La souffrance psychologique peut concerner des extrémistes violents, des bipolaires, des personnes en burn out… Ce n’est pas parce qu’on prend en charge les uns que cela a des répercussions sur les autres ! Ce sont des peurs irrationnelles. Il y a trente ans, on disait que les toxicomanes n’avaient rien à voir avec la psychiatrie, certains refusaient même le principe des programmes de substitution. Chaque époque a ses maladies nouvelles et la médecine doit s’adapter.
→ 1976 : nommé inspecteur principal des affaires sanitaires et sociales
→ 1989 : devient directeur d’hôpital psychiatrique > 2000 : prend la direction de l’association l’Élan retrouvé
→ 2006 : devient directeur de l’Association recherche, handicap et santé mentale
→ 2016 : prend la présidence de Santé mentale France
→ 1993 : obtient son diplôme de psychiatrie, puis de médecine légale
→ 1998 : devient psychiatre aux Antilles françaises
→ 2003 : intègre le CHU de Grenoble
→ 2007 : enseigne la psycho-criminalistique à l’université Lyon-I
→ 2016 : devient président de la Fédération française de psycho-criminalistique
→ Le 18 août, le ministre de l’Intérieur a déclaré qu’il envisageait de mobiliser les hôpitaux psychiatriques et les psychiatres libéraux dans la lutte contre le terrorisme, afin de détecter ceux susceptibles de passer à l’acte. Ces propos ont déclenché la colère des médecins et des patients. L’Ordre des médecins a rappelé « la nécessité de préserver les principes fondamentaux de l’exercice professionnel, en particulier celui du secret médical ». L’Unafam estime, elle, que « ces propos, qui laissent à penser que psychiatrie et terrorisme sont liés, renforcent les représentations du grand public sur la dangerosité de la maladie psychique ».

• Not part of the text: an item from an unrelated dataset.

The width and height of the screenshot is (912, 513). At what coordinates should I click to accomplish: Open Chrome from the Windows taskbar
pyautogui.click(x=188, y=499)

→ Le 5 septembre, le président de la République a clarifié la situation, estimant que si l’on ne peut dire que « le terrorisme islamiste […] se réduit aux troubles psychiatriques », la ministre de la Santé avait bien reçu pour mission d’élaborer une stratégie afin d’« apporter une réponse concrète à ce nouveau fait social qui est bien là ».